Neste ponto mora o perigo: com que recursos o governo fará investimentos capazes de desatolar a economia brasileira? É obrigatório lembrar que o governo federal teve um déficit de R$ 4,3 bilhões nas contas públicas de novembro. A Secretaria do Tesouro Nacional informou que esse é o pior resultado para esse mês na série histórica iniciada em 1997. Merece atenção que no mesmo mês do ano passado o Tesouro registrou um superávit de R$ 4,5 bilhões. Os técnicos do governo admitem que a maior razão para o déficit foi a forte queda na arrecadação em novembro, acompanhando a desaceleração da economia. A receita bruta do Tesouro recuou R$ 10,1 bilhões em novembro, R$ 53,8 bilhões em outubro ante os R$ 43,7 bilhões no mês passado, um recuo de 18,8% na receita tributária.
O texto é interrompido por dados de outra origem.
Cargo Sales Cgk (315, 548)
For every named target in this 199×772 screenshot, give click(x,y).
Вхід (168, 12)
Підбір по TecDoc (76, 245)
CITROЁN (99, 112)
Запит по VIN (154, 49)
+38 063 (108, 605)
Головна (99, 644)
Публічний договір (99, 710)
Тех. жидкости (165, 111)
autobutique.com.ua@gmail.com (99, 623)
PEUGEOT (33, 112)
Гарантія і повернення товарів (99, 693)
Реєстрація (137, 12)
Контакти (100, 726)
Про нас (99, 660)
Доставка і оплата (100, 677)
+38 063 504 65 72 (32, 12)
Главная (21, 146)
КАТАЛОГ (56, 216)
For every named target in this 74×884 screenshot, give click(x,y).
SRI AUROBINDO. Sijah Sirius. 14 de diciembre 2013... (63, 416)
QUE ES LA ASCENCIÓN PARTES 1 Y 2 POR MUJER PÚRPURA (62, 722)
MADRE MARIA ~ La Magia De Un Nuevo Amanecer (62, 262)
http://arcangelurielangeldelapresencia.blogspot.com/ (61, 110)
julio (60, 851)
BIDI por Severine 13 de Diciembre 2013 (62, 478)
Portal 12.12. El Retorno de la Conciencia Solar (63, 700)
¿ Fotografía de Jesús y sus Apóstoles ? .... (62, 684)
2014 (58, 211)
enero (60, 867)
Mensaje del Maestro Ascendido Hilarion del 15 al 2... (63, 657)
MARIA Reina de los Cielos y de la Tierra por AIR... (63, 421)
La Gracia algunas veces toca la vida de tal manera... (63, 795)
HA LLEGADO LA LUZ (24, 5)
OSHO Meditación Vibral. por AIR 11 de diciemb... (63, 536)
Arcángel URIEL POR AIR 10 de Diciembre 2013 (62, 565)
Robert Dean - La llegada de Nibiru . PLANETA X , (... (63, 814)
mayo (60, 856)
O quadro da receita foi tão afetado que os técnicos do Tesouro preferiram destacar os "fatores específicos" no lado das despesas que explicam o déficit. Em novembro o governo pagou R$ 782 milhões que devia aos estados como repasses da Lei Kandir, além de um aumento de R$ 2,4 bilhões nas despesas daPrevidência Social, sem esquecer que foram necessários mais R$ 2,1 bilhões para cobrir os novos gastos com a folha de pessoal. O governo tem uma enorme dificuldade em cortar gastos correntes. O problema é que os aumentou, de forma incisiva, ao longo de 2008, com muitas concessões de reposições salariais e concessões de aumentos para o funcionalismo na época das vacas gordas. Esses gastos são irreversíveis e, agora, no momento da crise, o governo tem pouca margem orçamentária para estimular investimentos e arcar, ao mesmo tempo, com tamanha expansão dos gastos correntes. O governo estimou que a receita continuaria a avançar em 2009 e, literalmente, já gastou por conta dessa previsão.

A receita tributária depende da atividade econômica. O Banco Central já estimou um aumento do PIB para 2009 abaixo das previsões do governo por identificar que um dos principais motores da expansão, o consumo das famílias, sofrerá forte recuo dos 6,2% de crescimento neste ano para 3,8% em 2009. A confiança do consumidor brasileiro já assimilou essa retração econômica, como demonstrou o Índice de Confiança do Consumidor da Fundação Getulio Vargas. O governo só reverterá esse quadro com ações muito rápidas e pontuais, concentradas na expansão do investimento público. Porém, como investir, se o governo não quer, por razões políticas, cortar os gastos correntes, o principal deles com o funcionalismo? Como demonstra a difícil execução do Programa de Aceleração do Crescimento, o investimento na obra pública, com tantos efeitos multiplicadores na economia, na maioria das vezes não sai do papel. A preocupação da indústria de máquinas e equipamentos com a agilidade para conter a crise tem razão de ser. A pior fase da crise, a do desemprego acelerado, não irá esperar pela vontade de agir do governo.